> **What is needed**: Begin at the line below that holds "Open the help question mark icon" and end at the line that holds "Select the B5AG.DE instrument entry", transcribing each line exactly and skipping any picture.

> **Given information**:
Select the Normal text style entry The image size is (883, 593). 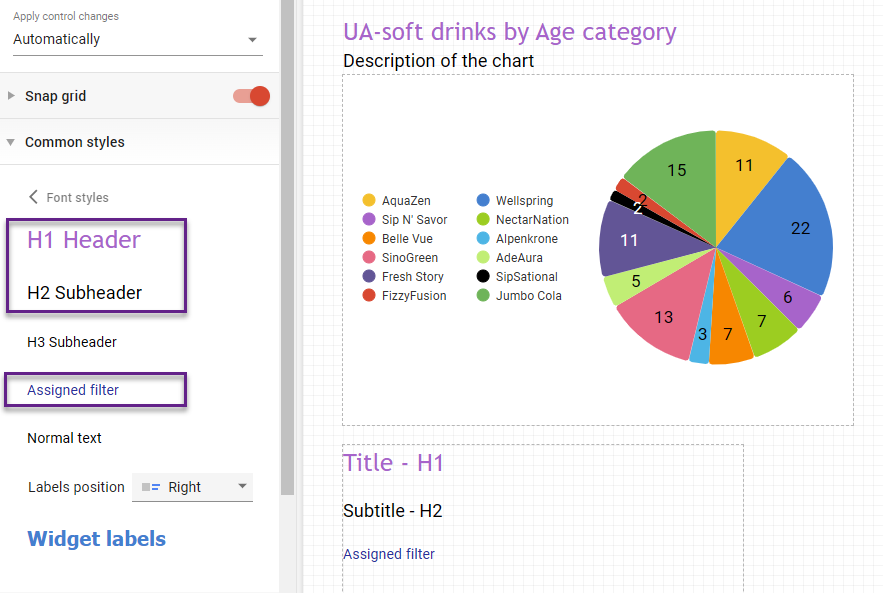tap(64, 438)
---
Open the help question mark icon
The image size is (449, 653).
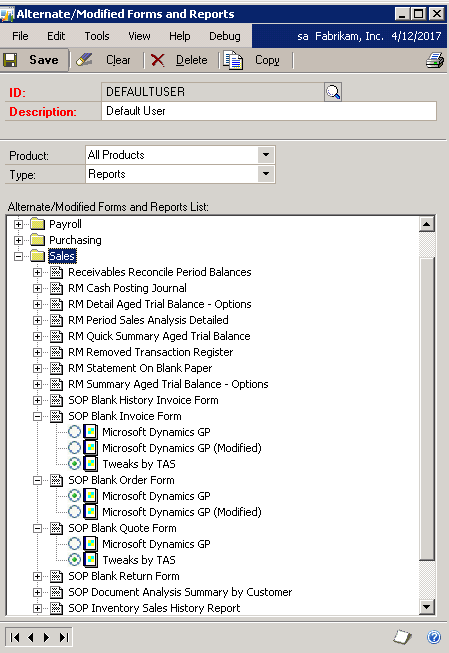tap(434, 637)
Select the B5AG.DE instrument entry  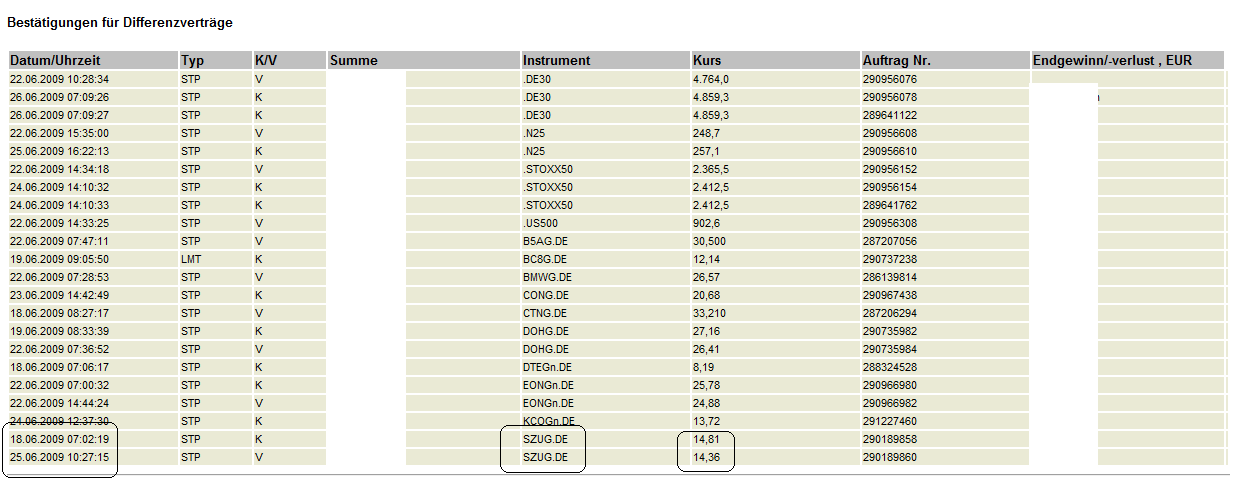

> **Exercise response**:
Open the help question mark icon
The image size is (449, 653).
tap(434, 637)
Select the B5AG.DE instrument entry  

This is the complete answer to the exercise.